Se nos dicen buenas cosas respecto de ese nuevo rey, en particular su preocupación por obedecer la Palabra (v. 6; véase Deuteronomio 24:16). Pero se nos hace notar: “…aunque no como David su padre”, recordando el ejemplo del rey amado.
Para los creyentes, el punto de comparación siempre es Jesús, el perfecto Modelo. Es necesario que volvamos a “lo que era desde el principio”, como nos invita a hacerlo la primera epístola de Juan. ¡Estas son las primeras palabras de dicha epístola! ¿Y cuáles son las últimas?: “Hijitos, guardaos de los ídolos”. El segundo libro de Crónicas (cap. 25:14) nos revela que, después de su victoria sobre los edomitas, Amasías establece sus ídolos como dioses. ¡Qué ingratitud hacia Jehová que le había dado la victoria! Una amarga derrota ante Joás, rey de Israel, es la consecuencia de esa idolatría y de la soberbia de Amasías, la que el mismo Joás discierne (v. 10).
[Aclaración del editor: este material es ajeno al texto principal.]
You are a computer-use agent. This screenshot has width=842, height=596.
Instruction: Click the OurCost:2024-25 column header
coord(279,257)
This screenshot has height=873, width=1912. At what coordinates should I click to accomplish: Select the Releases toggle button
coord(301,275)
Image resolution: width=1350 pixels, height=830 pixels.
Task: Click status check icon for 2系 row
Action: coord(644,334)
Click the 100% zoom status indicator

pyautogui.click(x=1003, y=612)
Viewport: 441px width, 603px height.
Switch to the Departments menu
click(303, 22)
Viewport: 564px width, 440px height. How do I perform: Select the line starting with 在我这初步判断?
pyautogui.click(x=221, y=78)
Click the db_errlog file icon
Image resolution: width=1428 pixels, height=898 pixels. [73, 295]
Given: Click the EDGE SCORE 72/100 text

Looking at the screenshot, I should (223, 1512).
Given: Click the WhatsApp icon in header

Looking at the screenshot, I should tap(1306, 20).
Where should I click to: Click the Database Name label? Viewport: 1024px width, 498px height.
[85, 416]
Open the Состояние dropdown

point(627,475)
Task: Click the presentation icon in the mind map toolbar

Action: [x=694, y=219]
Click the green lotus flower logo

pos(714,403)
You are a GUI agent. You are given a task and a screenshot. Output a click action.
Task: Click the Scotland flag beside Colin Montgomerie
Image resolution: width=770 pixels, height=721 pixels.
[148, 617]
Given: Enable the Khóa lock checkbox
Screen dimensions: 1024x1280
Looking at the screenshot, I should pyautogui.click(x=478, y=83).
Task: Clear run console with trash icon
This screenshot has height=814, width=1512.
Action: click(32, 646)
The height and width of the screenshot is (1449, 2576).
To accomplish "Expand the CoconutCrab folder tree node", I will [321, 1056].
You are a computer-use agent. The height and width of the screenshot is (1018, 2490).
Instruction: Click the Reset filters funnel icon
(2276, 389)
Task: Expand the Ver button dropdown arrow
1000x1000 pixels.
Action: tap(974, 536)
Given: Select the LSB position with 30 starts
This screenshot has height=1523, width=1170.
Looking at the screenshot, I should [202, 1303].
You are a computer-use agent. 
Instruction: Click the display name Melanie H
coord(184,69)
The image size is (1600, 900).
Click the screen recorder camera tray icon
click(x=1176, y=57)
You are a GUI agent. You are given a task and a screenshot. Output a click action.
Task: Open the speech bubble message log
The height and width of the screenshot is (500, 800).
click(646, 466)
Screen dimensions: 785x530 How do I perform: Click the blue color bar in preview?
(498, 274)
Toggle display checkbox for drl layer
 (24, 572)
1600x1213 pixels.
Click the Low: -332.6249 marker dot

Si nos atribuimos el mérito de la victoria, Dios permitirá que perdamos la siguiente batalla, para enseñarnos a contar solo con él.
En el reinado de Jeroboam brilla la misericordia divina
No se nos dice nada de los últimos quince años de la vida de Amasías. ¡Son años perdidos! Nada más merece ser mencionado por Dios. ¿No existen semejantes períodos en nuestra vida? Como su padre Joás, Amasías perece violentamente. ¡Es el triste fin de un hombre que se aparta de Jehová! (2 Crónicas 25:27). Su hijo Azarías (llamado también Uzías) le sucede a la edad de dieciséis años, mientras que en Israel prosigue el largo reinado del tercer descendiente de Jehú: Jeroboam II. Como sus predecesores, este permanece apegado a los becerros de oro del primer Jeroboam. No obstante, en su misericordia, Dios continúa liberando a su pueblo, aun por medio de ese malvado rey. ¡Qué paciencia! Y cuán conmovedoras son estas palabras:
Jehová no había determinado raer el nombre de Israel de debajo del cielo
(v. 27; cap. 13:23).
Dios, obligado a castigar, se apresura a aprovechar todas las posibilidades de gracia que le deja su alianza de justicia.
También envía profetas a su pueblo durante este reinado: Oseas, Amós y Jonás, mencionado aquí (v. 25). Por medio de ellos Dios multiplica las advertencias. Más tarde se podrá decir a los hebreos: “Dios, habiendo hablado muchas veces y de muchas maneras en otro tiempo a los padres por los profetas”, ahora “nos ha hablado por el Hijo” (Hebreos 1:1-2).